Bank of America bought Countrywide in 2008. (Landov)
An insurer who underwrote mortgage-backed securities that failed during the 2008 housing crisis must prove all the elements of common-law fraud in its suit against Countrywide Home Loans, a Manhattan appeals court has ruled.
Ambac Assurance Corp., a financial guaranty insurer, sued Countrywide in 2010 after underwriting 17 residential mortgage-backed securitizations. But Ambac may not point to New York Insurance Law §3105 as a reason for bypassing the need to prove certain fraud elements, an Appellate Division, First Department, panel said Tuesday.
Moreover, the statute, which addresses material misrepresentations in insurance contracts, cannot be used by Ambac as an affirmative basis for recovering money damages, Justice Rosalyn Richter wrote for the panel.
“There is no merit to Ambac’s contention that Insurance Law §3105 dispenses with the common-law requirement of proving justifiable reliance and loss causation,” Richter said. “This court recently observed that Insurance Law §3105 does not, by its terms, ‘create a cause of action, but merely codifies common law [insurance] principles,’” she noted, citing CIFG Assurance North America v. JPMorgan Securities.

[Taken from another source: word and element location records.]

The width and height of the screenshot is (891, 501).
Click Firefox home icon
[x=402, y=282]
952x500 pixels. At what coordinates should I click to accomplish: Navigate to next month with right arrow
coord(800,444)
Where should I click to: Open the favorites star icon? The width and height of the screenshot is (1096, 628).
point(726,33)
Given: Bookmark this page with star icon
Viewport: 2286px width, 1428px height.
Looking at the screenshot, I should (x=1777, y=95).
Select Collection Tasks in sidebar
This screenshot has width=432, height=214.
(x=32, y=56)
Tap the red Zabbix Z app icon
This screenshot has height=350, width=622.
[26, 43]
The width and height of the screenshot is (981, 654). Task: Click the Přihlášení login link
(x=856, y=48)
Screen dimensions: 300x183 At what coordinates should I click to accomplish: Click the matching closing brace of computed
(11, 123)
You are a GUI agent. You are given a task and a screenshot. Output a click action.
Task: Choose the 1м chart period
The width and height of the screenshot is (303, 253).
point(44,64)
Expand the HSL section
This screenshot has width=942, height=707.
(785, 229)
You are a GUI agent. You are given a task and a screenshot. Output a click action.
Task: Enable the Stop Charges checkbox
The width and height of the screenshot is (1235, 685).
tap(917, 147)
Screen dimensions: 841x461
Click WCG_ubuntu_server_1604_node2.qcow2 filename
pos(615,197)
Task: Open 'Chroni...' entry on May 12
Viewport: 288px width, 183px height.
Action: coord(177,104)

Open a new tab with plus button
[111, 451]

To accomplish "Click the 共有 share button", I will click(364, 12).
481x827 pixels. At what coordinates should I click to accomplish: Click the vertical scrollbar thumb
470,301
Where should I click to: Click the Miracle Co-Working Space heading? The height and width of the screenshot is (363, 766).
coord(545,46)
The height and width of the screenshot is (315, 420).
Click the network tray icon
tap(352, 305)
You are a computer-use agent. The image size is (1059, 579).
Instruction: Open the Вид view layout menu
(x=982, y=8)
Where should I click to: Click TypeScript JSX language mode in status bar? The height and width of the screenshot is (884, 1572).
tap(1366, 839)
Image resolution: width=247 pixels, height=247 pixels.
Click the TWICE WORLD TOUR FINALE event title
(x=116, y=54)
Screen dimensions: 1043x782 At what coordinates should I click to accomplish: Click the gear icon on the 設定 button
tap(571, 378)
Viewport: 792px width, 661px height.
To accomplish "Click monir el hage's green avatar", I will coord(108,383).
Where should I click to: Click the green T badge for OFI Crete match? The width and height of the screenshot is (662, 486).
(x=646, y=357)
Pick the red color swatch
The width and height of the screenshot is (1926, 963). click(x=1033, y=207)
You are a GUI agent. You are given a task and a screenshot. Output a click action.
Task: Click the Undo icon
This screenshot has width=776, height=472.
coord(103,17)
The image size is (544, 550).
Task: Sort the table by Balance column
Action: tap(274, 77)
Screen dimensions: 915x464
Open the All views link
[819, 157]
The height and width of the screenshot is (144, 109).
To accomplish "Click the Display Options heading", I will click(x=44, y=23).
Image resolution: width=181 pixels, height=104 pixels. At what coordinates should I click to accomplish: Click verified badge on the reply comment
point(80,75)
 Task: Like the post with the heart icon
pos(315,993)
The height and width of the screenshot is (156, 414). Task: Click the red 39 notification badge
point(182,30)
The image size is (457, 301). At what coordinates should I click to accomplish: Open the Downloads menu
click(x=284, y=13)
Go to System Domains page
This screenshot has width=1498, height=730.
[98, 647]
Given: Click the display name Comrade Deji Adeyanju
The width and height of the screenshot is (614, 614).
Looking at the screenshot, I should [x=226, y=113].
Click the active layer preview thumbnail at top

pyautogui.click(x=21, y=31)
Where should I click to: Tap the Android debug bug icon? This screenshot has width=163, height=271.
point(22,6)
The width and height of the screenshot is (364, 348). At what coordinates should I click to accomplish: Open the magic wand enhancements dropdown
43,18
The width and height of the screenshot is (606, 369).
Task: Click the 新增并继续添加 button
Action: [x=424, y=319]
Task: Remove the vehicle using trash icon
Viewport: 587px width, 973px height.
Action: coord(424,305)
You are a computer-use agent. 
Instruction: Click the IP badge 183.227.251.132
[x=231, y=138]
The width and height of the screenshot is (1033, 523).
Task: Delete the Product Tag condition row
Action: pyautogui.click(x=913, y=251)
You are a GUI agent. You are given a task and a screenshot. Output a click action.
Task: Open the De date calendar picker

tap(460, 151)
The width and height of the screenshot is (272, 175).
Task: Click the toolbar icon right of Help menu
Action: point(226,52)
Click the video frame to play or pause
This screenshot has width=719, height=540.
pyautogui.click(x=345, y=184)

The suit against Countrywide and several related defendants said Ambac issued unconditional and irrevocable insurance policies guaranteeing payments of principal and interest to investors in Countrywide’s residential mortgage-backed securitizations.
Ambac contends that Countrywide breached various contractual representations and warranties related to the securitizations and its business practices, according to the panel. In addition, the insurer alleges Countrywide fraudulently induced it to issue policies by making false statements about its operations and the loans.
Both Ambac and the Countrywide defendants sought summary judgment on “a number of issues,” Richter wrote. In 2015, Manhattan Supreme Court Justice Eileen Bransten granted in part and denied in part their respective motions.
In Ambac Assurance v. Countrywide Home Loans, 651612/10, Richter modified parts of Bransten’s decision.
The largest portion of the panel’s ruling focused on §3105′s effect, or lack thereof, on Ambac’s efforts to prove fraud and recover damages. Richter pointed out that §3105, which Ambac argued had “informed” its fraud claim, had “no applicability” to the case before her.
“Cases applying Insurance Law §3105 arise in the context of either a declaratory judgment action by an insurer seeking rescission … or an insurer asserting a defense to an insured’s claim for payment under the policy,” she wrote. “Here, Ambac seeks neither to rescind the policies, which are unconditional and irrevocable, nor to defeat a claim by an insured for payment.”
Instead, she said Ambac “seeks to assert Insurance Law §3105 as an affirmative claim seeking monetary damages.”
Richter also said that “although Ambac describes the relief it seeks as compensatory damages, it is no different from rescissory damages to which Ambac is not entitled.”
Both organizations representing financial guaranty insurers, the Association of Financial Guaranty Insurers, and representing the securities industry, Securities Industry and Financial Markets Association, weighed in with amicus briefs in the appeal.
Richter noted that the court found arguments from the Securities Industry and Financial Markets Association to be persuasive.
“Ruling otherwise would inequitably allow Ambac to recoup the money it paid out for loans that complied with all warranties, and for which there were no misrepresentations, but which resulted in default due to the housing market collapse or other risks Ambac insured against,” she said. “By issuing the irrevocable insurance policies, Ambac accepted the risk that an economic downturn could cause the loans to default and trigger its obligation to pay.”
Justices Sallie Manzanet-Daniels, Judith Gische, Troy Webber and Marcy Kahn joined in the ruling.
Peter Tomlinson, a partner at Patterson Belknap Webb & Tyler representing Ambac, did not return a call seeking comment Tuesday.
Joseph M. McLaughlin, a Simpson Thacher & Bartlett partner representing Countrywide, declined to comment Tuesday.